Além disso, o criadouro deve ter uma licença de importação do serval, que deve vir esterelizado "Na Reserva LuckyStone, o principal pareador é um Savannah F1 " , ter um certificado de origem e uma nota fiscal. Além disso, ele deve ter um atestado sanitário, garantindo que cumpriu período de quarentena. Licenças de funcionamento e autorização dos órgãos ambientais são obrigações de todos os criadouros de animais e devem ser conferidos antes da compra de qualquer espécie.

No Brasil, a fauna e flora silvestre são considerados patrimônio público. Isso significa que ninguém pode ser dono de um animal silvestre: apenas tutor, e em casos específicos. Todos os zoológicos, instituições e organizações responsáveis por cuidar de animais silvestres brasileiros, por exemplo, o fazem com autorização de tutela.  “Não podemos confundir tutor com proprietário”, reforça Alberto.

O tráfico de animais silvestres ainda é um grande problema brasileiro. Aves, mamíferos e alguns répteis e anfíbios são sequestrados dos habitats naturais para serem ilegalmente vendidos como animais "domésticos". Os psitacídeos (como os periquitos) e os macacos são alguns dos mais almejados pelo público. 

Diferente dos Savannahs, esses animais são totalmente alheios a domesticação. Afastá-los de suas famílias e/ou habitats e submetê-los a ambientais inadequados atenta contra os direitos contitucionais dessas espécies: o direito à vida e à liberdade na natureza.

Por outro lado, ainda precisamos avançar na legislação sobre os animais, incluindo os domésticos. De acordo com a advogada animalista Karine Montenegro, cofundadora do Instituto Pró-Silvestre, a legislação brasileira ainda está aquém do reconhecimento adequado dos animais. Por aqui, eles ainda não são considerados sujeitos de direito, mas como coisas: "Ainda que os animais hoje no Brasil sejam protegidos pela Lei de Crimes Ambientais, tais seres ainda não são tidos como sujeitos de direito, não possuindo permissão legal para serem autores processuais", explica.

"Isso é uma problemática no direito animalístico, pois não retira o status de 'coisa' dos animais, se distanciando enormemente da atual tendência mundial de descoisificação animal, uma vez que são seres sencientes", continua. A senciência se refere à habilidade de ter sensações e sentimentos de maneira consciente.
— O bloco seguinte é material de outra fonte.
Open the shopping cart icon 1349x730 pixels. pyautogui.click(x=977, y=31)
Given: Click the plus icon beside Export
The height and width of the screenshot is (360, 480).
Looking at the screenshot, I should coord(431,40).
Ou seja, eles não reagem inconscientemente ao mundo ao seu redor, mas criam sentidos em seus relacionamentos e também podem sofrer.

Um serval fotografado por Morten Ross em Botwana, no ano de 2019(Foto: Morten Ross / Creative Commons 4.0)
Foto: Morten Ross / Creative Commons 4.0 Um serval fotografado por Morten Ross em Botwana, no ano de 2019

O projeto de lei que dará origem ao Novo Código Civil prever, no artigo 91-A, prevê que o animais são seres vivos sencientes e passíveis de proteção jurídica por Lei Especial, saindo do status de 'coisa'. No entanto, isso só ocorrerá com a publicação da tal Lei Especial. Até lá, seguem admitidos como bens. "Ou seja, com a manutenção de tal parágrafo da forma como está escrito, os animais continuarão a ser judicialmente tratados como coisa, sendo um retrocesso no direito animalístico", critica Karine.

Mais do que seres lindos e exuberantes, os animais são sujeitos sencientes e com comportamentos complexos. Híbridos, exóticos, silvestres ou domésticos, todos merecem viver em ambientes próprios aos seus hábitos e estilos de vida. E cabe aos humanos garantir o acesso deles aos seus direitos constitucionais.